The Solution: XMLA Protocol and Intelligent Translation
Rather than forcing SSAS into a SQL paradigm, we embraced its native protocol and built a translation layer that bridges OLAP and AI reasoning.
Direct XMLA/HTTP Integration
SSAS exposes an XML for Analysis (XMLA) endpoint via msmdpump.dll that accepts MDX queries over SOAP and returns structured XML responses. By consuming this protocol directly, we bypassed the limitations of Windows-only drivers and SQL-based workarounds.

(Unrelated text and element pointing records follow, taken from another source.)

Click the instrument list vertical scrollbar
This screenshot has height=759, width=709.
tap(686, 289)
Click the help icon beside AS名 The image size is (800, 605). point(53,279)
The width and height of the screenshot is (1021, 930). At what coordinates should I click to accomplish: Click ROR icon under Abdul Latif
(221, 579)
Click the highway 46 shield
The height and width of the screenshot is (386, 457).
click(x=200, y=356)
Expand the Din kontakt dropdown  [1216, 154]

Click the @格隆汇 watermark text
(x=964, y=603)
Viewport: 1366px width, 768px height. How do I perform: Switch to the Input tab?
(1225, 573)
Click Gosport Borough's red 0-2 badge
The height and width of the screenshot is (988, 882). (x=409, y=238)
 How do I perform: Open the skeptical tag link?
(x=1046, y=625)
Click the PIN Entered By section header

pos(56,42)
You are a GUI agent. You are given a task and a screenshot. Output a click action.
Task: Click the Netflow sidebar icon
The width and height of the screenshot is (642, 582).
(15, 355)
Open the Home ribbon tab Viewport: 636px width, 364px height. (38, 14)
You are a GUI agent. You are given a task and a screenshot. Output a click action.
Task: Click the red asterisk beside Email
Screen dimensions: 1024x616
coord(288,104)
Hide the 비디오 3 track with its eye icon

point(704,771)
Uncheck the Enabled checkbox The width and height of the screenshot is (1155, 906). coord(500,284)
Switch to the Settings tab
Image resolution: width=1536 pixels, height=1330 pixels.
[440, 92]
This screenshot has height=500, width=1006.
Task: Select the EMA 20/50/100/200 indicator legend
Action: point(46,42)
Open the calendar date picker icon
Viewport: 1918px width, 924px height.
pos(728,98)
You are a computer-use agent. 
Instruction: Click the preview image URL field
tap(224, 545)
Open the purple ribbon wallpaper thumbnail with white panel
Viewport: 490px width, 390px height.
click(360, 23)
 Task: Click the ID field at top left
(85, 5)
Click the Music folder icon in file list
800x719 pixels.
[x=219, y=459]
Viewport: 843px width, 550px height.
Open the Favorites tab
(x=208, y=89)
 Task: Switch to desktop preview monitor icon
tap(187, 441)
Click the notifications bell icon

Bidirectional Translation Layer
We built an MDX generation engine that:
Translates the AI agent's tabular mental model (filters, groupings, aggregations) into valid MDX with appropriate axis mappings
Parses multi-dimensional XML responses from SSAS
Reshapes results into the flat, 2D tabular format the agent expects
This bidirectional translation lets Milo maintain its simple "ask questions, get answers" interface while leveraging the full power of multidimensional analytics underneath.
Simplified Authentication
We configured the SSAS XMLA endpoint with Basic authentication over HTTPS, eliminating the Kerberos double-hop problem. A simple service account allows our Go-based client to authenticate without Windows dependencies or complex delegation configurations.
Business Impact
This integration delivers immediate value to organizations with SSAS infrastructure:
Benefit | Impact |
Zero Migration Cost | Deploy Generative BI without rebuilding existing cubes or migrating business logic |
Preserve Investments | Leverage years of cube design, MDX calculations, and security models |
Gradual Modernization | Enable AI capabilities while running legacy and modern systems in parallel |
Reduced Risk | Avoid disrupting regulatory reporting and downstream systems |
Key Takeaways
Legacy doesn't mean obsolete: Well-designed legacy systems often contain irreplaceable business logic and proven scalability
Integration beats migration: Building bridges to existing infrastructure is often faster and safer than wholesale replacement
AI can adapt to data, not vice versa: Intelligent translation layers allow AI to work with data in its native format
Authentication matters: Simple, standards-based authentication removes significant integration friction
The Result: Milo's can now query complex SSAS cubes using natural language, delivering the benefits of Generative BI while preserving existing investments in cube design, security models, and business logic.
Conclusion
By meeting SSAS cubes on their own terms rather than forcing them into a SQL paradigm, Milo demonstrates that organizations don't have to choose between AI innovation and infrastructure stability. The right integration approach can deliver both.
For enterprises with significant SSAS investments, this means Generative BI isn't a distant future goal requiring years of migration, it's an immediate capability that respects and extends existing systems.